Opinión

A DISTANCIA

Han sido cinco

ADOLFO VALENZUELASanto Domingo

Bruselas, Bélgica, 22 de marzo 2016, 32 muertes; Niza, Francia, 14 de julio 2016, 84; Berlín, Alemania, 20 de diciembre 2016, 12: Jerusalén, Israel, 8 de enero 2017, 4: Londres, Gran Bretaña, 22 de marzo 2017, 5.

El elemento común entre todos estos atentados recientes ha sido un hombre, usualmente de religión musulmana, que sube a un vehículo utilizado como arma para causar la mayor cantidad de víctimas posibles.

Salvo el caso de Israel, todos sucedieron en territorio europeo y, aunque las religiones no son medios para “adoctrinar” a supuestos agresores, los hechos siguen demostrando que las enseñanzas de los extremistas continúan teniendo su efecto en los “lobos solitarios”.

El último de los atentados tiene lugar en momentos en que varias naciones europeas han presionado para cambiar las reglas sobre las vestimentas de las musulmanas.

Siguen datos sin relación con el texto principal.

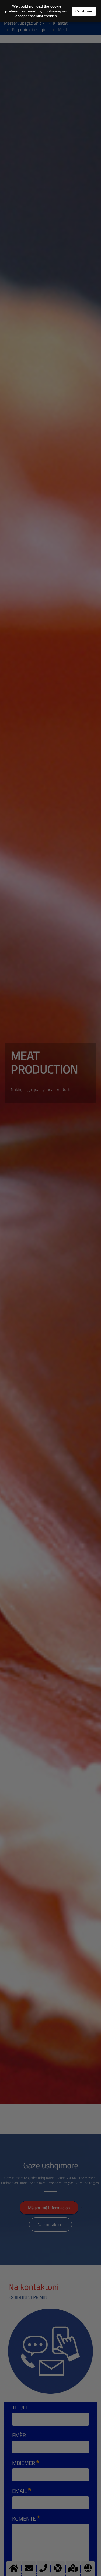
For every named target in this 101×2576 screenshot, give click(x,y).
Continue (83, 11)
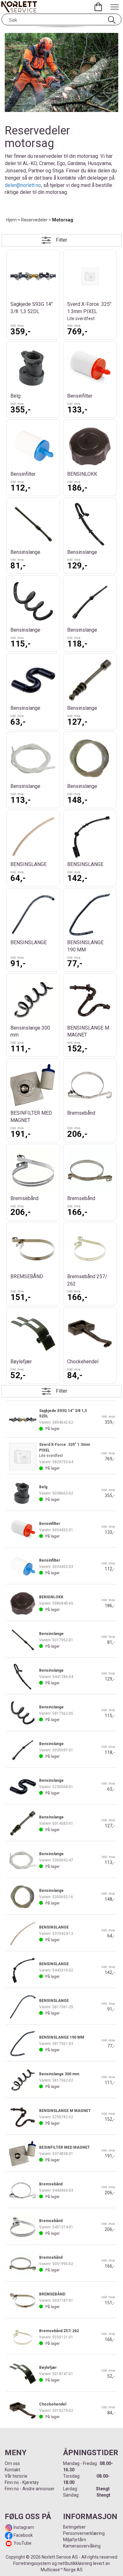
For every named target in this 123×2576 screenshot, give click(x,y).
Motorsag (62, 219)
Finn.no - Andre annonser (30, 2488)
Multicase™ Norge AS (62, 2569)
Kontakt (12, 2469)
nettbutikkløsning (75, 2563)
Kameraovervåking (82, 2545)
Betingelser (74, 2527)
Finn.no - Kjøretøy (22, 2482)
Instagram (23, 2527)
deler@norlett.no (23, 185)
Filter (61, 240)
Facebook (23, 2535)
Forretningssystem (32, 2563)
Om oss (12, 2463)
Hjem (11, 219)
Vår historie (16, 2476)
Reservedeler (34, 219)
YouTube (23, 2543)
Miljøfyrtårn (74, 2539)
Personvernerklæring (84, 2533)
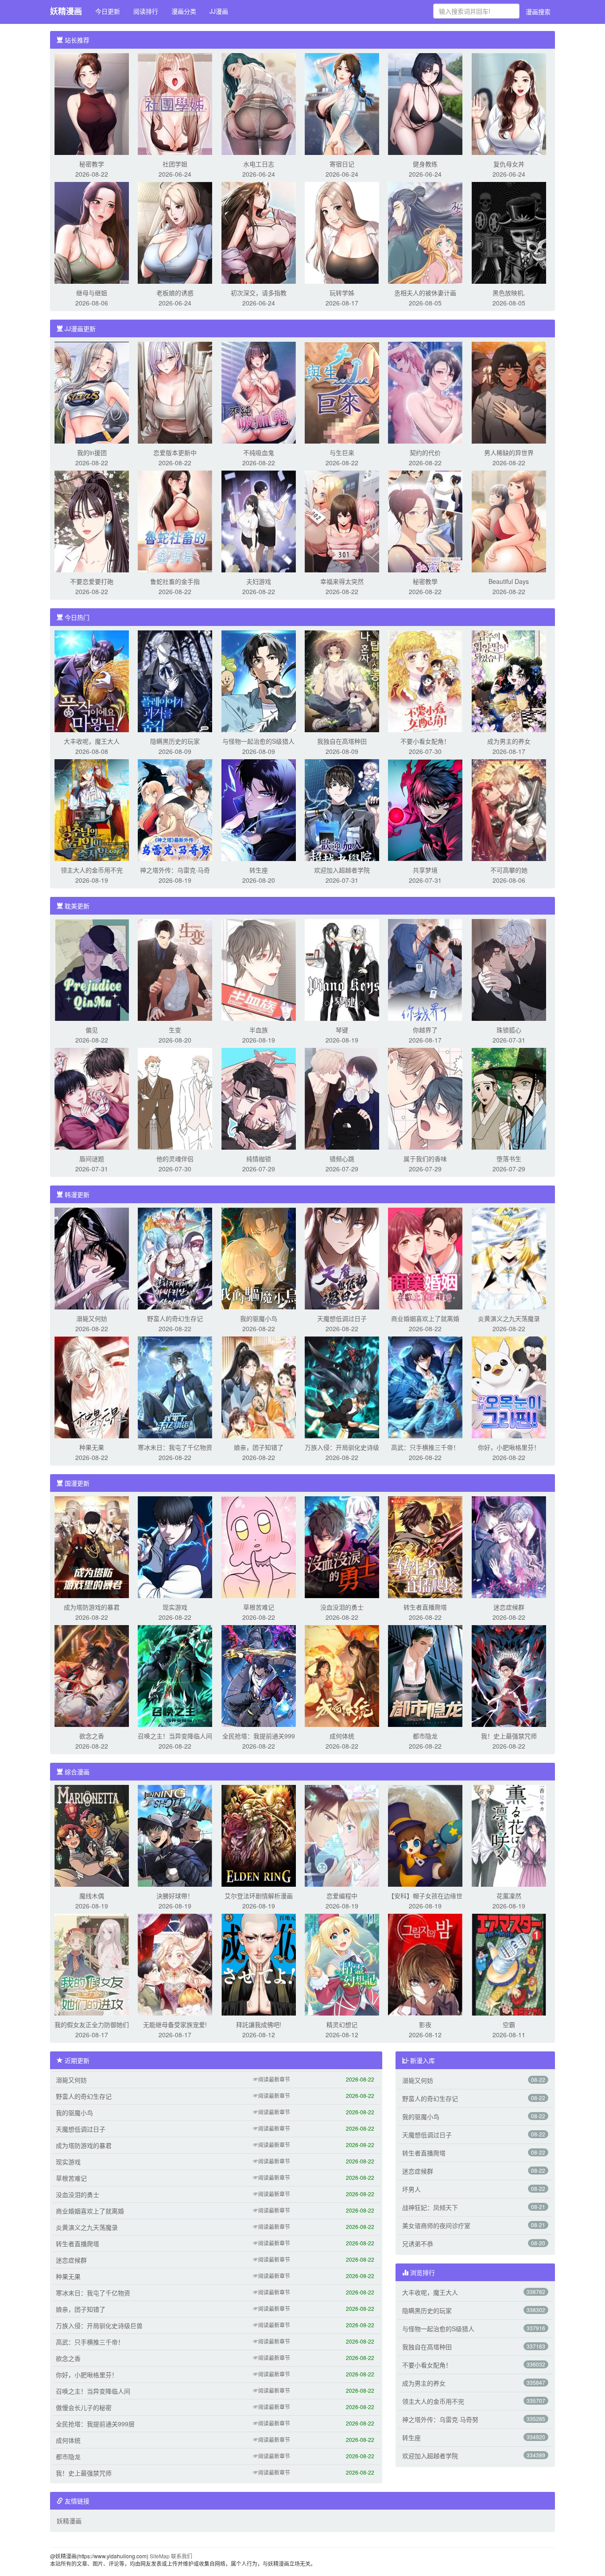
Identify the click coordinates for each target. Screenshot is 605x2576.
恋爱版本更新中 (175, 452)
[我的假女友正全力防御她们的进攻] (91, 1963)
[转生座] (258, 809)
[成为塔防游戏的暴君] (91, 1546)
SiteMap (160, 2556)
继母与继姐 (91, 292)
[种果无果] (91, 1386)
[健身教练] (425, 103)
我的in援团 (92, 452)
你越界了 (425, 1029)
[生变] (175, 969)
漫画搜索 (538, 11)
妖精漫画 (66, 11)
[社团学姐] (175, 103)
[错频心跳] (342, 1097)
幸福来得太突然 (342, 581)
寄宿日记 (342, 163)
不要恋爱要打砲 (91, 581)
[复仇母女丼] (509, 103)
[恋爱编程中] (342, 1835)
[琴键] (342, 969)
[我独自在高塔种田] (342, 680)
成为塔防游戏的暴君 (92, 1607)
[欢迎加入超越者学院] (342, 809)
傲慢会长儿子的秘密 (84, 2407)
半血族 (258, 1029)
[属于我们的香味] (425, 1097)
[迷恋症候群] (509, 1546)
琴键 (342, 1029)
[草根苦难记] (258, 1546)
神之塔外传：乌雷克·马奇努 (440, 2419)
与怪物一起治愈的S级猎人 (258, 741)
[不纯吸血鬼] (258, 391)
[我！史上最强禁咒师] (509, 1675)
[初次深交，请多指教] (258, 232)
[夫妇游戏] (258, 520)
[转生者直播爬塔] (425, 1546)
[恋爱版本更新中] (175, 391)
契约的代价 (425, 452)
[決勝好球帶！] (175, 1835)
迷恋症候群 (508, 1607)
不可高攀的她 (508, 869)
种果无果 (91, 1447)
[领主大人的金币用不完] (91, 809)
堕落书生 (508, 1158)
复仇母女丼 (508, 163)
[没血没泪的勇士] (342, 1546)
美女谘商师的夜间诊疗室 (436, 2225)
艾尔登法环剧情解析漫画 (259, 1895)
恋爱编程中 (341, 1895)
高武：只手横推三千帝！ (425, 1447)
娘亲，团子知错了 (258, 1447)
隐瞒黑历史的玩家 (175, 741)
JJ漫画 (218, 11)
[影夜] (425, 1963)
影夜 (425, 2024)
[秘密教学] (91, 103)
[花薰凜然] (509, 1835)
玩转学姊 (342, 292)
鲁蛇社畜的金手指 (175, 581)
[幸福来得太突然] (342, 520)
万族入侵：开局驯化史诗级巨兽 (99, 2325)
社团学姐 (175, 163)
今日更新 (107, 11)
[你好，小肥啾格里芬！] (509, 1386)
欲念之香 (91, 1735)
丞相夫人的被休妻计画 (425, 292)
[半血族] (258, 969)
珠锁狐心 (508, 1029)
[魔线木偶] (91, 1835)
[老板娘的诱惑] (175, 232)
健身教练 (425, 163)
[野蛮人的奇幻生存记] (175, 1257)
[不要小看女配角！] (425, 680)
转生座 (258, 869)
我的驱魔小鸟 (258, 1318)
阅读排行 (145, 11)
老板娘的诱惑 (175, 292)
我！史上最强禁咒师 (509, 1735)
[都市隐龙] (425, 1675)
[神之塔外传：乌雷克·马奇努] (175, 809)
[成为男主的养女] (509, 680)
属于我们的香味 (425, 1158)
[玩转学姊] (342, 232)
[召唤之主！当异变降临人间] (175, 1675)
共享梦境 (425, 869)
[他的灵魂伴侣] (175, 1097)
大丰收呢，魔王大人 (92, 741)
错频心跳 (342, 1158)
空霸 (509, 2024)
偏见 (91, 1029)
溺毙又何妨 (91, 1318)
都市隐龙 (425, 1735)
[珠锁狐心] (509, 969)
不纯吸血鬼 (258, 452)
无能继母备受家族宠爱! (175, 2024)
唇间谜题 (91, 1158)
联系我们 (181, 2556)
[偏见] (91, 969)
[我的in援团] (91, 391)
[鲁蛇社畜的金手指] (175, 520)
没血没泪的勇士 (342, 1607)
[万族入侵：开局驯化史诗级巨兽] (342, 1386)
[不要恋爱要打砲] (91, 520)
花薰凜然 (508, 1895)
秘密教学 (91, 163)
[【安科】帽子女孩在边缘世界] (425, 1835)
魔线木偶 (91, 1895)
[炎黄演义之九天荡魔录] (509, 1257)
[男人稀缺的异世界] (509, 391)
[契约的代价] (425, 391)
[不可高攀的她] (509, 809)
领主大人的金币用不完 (92, 869)
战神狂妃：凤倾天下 (430, 2207)
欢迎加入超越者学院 (342, 869)
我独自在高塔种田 (342, 741)
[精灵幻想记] (342, 1963)
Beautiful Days (509, 581)
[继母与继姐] (91, 232)
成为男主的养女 (509, 741)
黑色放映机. (509, 292)
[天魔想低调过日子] (342, 1257)
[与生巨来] (342, 391)
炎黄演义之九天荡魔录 (509, 1318)
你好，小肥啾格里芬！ (509, 1447)
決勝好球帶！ (175, 1895)
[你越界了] (425, 969)
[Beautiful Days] (509, 520)
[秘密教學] (425, 520)
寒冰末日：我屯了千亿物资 (175, 1447)
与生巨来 (342, 452)
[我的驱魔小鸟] (258, 1257)
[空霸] (509, 1963)
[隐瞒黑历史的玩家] (175, 680)
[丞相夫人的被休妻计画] (425, 232)
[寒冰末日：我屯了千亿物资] (175, 1386)
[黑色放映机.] (509, 232)
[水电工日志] (258, 103)
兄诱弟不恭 (417, 2243)
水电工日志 (258, 163)
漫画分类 (183, 11)
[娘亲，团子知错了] (258, 1386)
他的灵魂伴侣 (175, 1158)
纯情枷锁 (258, 1158)
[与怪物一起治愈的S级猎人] (258, 680)
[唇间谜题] (91, 1097)
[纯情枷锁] (258, 1097)
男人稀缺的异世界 (509, 452)
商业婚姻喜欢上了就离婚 (425, 1318)
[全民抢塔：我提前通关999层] (258, 1675)
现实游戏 (175, 1607)
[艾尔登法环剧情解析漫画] (258, 1835)
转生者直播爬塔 (425, 1607)
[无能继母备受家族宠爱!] (175, 1963)
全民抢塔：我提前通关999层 (95, 2423)
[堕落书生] (509, 1097)
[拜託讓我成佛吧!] (258, 1963)
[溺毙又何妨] (91, 1257)
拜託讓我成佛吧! (258, 2024)
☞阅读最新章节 (271, 2079)
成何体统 (342, 1735)
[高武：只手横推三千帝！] (425, 1386)
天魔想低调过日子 (342, 1318)
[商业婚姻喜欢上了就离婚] (425, 1257)
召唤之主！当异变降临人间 (175, 1735)
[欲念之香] (91, 1675)
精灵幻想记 (341, 2024)
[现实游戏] (175, 1546)
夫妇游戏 (258, 581)
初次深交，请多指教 (259, 292)
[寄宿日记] (342, 103)
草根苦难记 (258, 1607)
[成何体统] (342, 1675)
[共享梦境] (425, 809)
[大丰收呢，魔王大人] (91, 680)
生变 (175, 1029)
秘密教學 (425, 581)
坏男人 (411, 2189)
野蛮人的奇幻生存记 (175, 1318)
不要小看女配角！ (425, 741)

En noviembre de 2016, el parlamento holandés aprobó el no uso de la burka, y niqab, piezas femeninas de diferentes estilos que cubren la cara y el cuello, en lugares públicos y en medios de transporte. Alemania está apunto de aprobar una medida similar y Francia ha tenido múltiples problemas por el uso de la prenda.

Tras la llegada del estadounidense Donald Trump a la presidencia, y su propuesta de campaña de prohibir que ciudadanos de varias naciones musulmanas, en específico Siria, Irak, Irán, Libia, Somalia, Sudán y Yemen puedan viajar a Estados Unidos... al final Irak fue retirado de la lista durante la segunda propuesta, ya que la primera fue obstaculizada por orden de un juez.

Además, en período de elecciones, los refugiados y los musulmanes han sido el centro de varios de los candidatos, sobretodo en Francia, en manos de Marie Le Pen y en Holanda, donde el diputado de extrema derecha Geert Wilders inició su campaña para las legislativas de este mes “con un ataque contra ‘la escoria marroquí’ ”.

Por último, Turquía, con un presidente religioso, también se ha sentido maltratado porque varios gobiernos europeos le han impedido hacer campaña para cambiar el gobierno a uno presidencialista, lo que implica mayores poderes.

El Ejército Islámico está desesperado por las derrotas infligidas por los aliados en el llamado “califato”, terreno entre Irak y Siria. No hay forma de que con un ambiente tan “cargado”, no haya una reacción y sí, los extremistas musulmanes harán todo lo posible porque los atentados contra “el enemigo” aumenten de frecuencia.